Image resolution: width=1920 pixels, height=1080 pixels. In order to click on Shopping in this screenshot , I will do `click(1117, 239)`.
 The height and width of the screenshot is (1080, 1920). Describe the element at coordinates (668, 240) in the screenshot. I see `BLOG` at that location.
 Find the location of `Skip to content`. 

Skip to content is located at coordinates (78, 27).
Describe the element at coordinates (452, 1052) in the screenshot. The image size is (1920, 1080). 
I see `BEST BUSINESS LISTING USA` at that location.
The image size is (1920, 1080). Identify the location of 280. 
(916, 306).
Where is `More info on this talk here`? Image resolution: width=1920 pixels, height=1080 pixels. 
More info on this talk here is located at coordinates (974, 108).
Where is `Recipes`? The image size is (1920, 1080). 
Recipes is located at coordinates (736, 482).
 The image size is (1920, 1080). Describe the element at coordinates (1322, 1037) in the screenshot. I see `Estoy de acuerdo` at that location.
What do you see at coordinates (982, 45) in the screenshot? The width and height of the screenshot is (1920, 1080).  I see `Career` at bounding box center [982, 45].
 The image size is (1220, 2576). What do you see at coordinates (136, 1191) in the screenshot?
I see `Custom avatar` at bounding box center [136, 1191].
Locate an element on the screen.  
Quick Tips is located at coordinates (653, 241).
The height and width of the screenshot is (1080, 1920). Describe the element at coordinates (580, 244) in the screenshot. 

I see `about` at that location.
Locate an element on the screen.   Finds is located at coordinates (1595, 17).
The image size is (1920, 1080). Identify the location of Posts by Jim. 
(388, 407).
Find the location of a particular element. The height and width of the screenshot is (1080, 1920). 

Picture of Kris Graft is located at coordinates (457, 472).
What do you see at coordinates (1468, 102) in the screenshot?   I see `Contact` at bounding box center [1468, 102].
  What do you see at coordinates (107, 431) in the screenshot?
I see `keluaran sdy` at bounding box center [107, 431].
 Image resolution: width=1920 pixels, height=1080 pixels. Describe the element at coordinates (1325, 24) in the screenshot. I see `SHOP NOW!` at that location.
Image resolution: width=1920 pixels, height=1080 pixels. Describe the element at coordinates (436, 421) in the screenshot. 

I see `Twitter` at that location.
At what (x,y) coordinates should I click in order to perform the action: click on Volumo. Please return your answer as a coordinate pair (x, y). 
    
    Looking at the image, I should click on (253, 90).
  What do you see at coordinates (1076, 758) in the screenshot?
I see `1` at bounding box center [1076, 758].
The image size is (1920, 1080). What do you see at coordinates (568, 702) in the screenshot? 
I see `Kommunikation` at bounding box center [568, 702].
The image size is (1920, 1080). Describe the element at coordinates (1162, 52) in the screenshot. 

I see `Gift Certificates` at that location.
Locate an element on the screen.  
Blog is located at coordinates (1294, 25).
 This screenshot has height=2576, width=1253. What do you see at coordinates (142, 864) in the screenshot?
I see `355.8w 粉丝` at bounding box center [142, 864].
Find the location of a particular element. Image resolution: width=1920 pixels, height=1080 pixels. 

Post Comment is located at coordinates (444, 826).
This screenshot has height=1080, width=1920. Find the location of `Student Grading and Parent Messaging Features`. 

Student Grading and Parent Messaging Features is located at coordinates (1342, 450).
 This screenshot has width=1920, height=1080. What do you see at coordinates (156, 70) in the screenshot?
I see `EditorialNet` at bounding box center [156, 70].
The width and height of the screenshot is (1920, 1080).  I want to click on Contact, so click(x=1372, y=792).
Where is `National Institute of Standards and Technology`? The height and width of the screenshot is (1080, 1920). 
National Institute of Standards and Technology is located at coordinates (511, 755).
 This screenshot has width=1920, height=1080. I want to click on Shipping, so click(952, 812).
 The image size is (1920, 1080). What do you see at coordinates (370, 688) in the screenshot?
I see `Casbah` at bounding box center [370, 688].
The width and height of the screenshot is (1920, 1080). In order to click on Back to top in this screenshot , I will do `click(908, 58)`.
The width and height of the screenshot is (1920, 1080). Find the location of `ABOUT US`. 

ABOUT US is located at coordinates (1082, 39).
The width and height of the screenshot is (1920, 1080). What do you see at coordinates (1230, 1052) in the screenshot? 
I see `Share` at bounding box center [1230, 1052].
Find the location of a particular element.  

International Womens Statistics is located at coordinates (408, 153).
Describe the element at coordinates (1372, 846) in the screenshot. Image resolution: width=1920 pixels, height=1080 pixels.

**Task statement**:
Copy the material above word for word, starting with the line containing "421) in the screenshot." and continuing through the line containing "so click(x=1372, y=792).".

**Written solution**:
Image resolution: width=1920 pixels, height=1080 pixels. Describe the element at coordinates (436, 421) in the screenshot. 

I see `Twitter` at that location.
At what (x,y) coordinates should I click in order to perform the action: click on Volumo. Please return your answer as a coordinate pair (x, y). 
    
    Looking at the image, I should click on (253, 90).
  What do you see at coordinates (1076, 758) in the screenshot?
I see `1` at bounding box center [1076, 758].
The image size is (1920, 1080). What do you see at coordinates (568, 702) in the screenshot? 
I see `Kommunikation` at bounding box center [568, 702].
The image size is (1920, 1080). Describe the element at coordinates (1162, 52) in the screenshot. 

I see `Gift Certificates` at that location.
Locate an element on the screen.  
Blog is located at coordinates (1294, 25).
 This screenshot has height=2576, width=1253. What do you see at coordinates (142, 864) in the screenshot?
I see `355.8w 粉丝` at bounding box center [142, 864].
Find the location of a particular element. Image resolution: width=1920 pixels, height=1080 pixels. 

Post Comment is located at coordinates (444, 826).
This screenshot has height=1080, width=1920. Find the location of `Student Grading and Parent Messaging Features`. 

Student Grading and Parent Messaging Features is located at coordinates (1342, 450).
 This screenshot has width=1920, height=1080. What do you see at coordinates (156, 70) in the screenshot?
I see `EditorialNet` at bounding box center [156, 70].
The width and height of the screenshot is (1920, 1080).  I want to click on Contact, so click(x=1372, y=792).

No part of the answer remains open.